Lastly, research presented in the British Medical Journal show that smokers who do not set a date to stop smoking and ‘just do it’ are proven to have a far greater chance of succeeding than those who set and plan for a specific date.
Now, the facts behind this are that those people who did not set a specific day, stopped smoking because something just happened in their mind, they woke up one day and just decided to not smoke. Some of them got a cold and felt so rubbish from it that they decided they couldn’t smoke and then….. never did again! Or something similar.
I’m sure you have all heard of these people. They find it hard to explain to you why or how it happened other than by saying something just changed in their mind and thinking and that was it. They then stop smoking without withdrawal or ever having any urge to smoke again! They walk away from it so easily that all us smokers can do is gape in disbelief…and admittedly, a little bit of jealousy!
They didn’t try to stop smoking, plan a day for their last one or go through agonizing weeks of withdrawal. They avoided all the ‘normal’ stop smoking agony because something just changed in their mind.
So what does all this prove? For me, it shows that if someone you love is a smoker please do not try and frighten them, bully them or make them feel guilty about their smoking. You will only perpetuate the problem. Don’t give them a deadline or day they need to quit by because research shows us it will do no good at all.

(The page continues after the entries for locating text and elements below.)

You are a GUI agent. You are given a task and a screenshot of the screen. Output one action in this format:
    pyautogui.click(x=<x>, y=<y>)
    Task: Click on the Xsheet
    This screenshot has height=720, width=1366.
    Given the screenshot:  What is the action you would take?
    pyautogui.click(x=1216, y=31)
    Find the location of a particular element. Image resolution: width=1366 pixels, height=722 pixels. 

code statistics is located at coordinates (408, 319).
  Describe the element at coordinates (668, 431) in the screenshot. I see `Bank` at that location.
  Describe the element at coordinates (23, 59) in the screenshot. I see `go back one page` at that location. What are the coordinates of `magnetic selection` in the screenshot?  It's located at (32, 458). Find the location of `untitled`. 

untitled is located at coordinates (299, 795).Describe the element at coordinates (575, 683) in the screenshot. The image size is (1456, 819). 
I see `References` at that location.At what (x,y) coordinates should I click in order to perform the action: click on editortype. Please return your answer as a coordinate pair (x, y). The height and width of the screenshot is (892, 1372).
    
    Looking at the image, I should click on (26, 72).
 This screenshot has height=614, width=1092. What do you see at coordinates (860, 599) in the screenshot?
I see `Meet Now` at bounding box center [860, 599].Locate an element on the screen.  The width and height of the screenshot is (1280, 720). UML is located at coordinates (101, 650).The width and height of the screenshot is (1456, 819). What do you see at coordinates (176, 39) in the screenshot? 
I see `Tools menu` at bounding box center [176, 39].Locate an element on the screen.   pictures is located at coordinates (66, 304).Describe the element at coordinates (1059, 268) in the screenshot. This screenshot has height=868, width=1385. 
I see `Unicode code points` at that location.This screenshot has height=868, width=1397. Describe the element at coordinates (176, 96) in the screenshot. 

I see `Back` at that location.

If you are a smoker, then take from this that the most successful non-smokers are created by a change in their mind that just happens and leaves them free of fear, withdrawal and most importantly, cigarettes. They find themselves able to just walk away from it with no pressure.
So look for a method to stop smoking that will provide you with a supportive change of mind instead of trying to scare you away from your cigarettes. A method that will let you take your time. Allowing you to stop when you are ready instead of pressuring you to commit to a day before your mind is prepared to let go.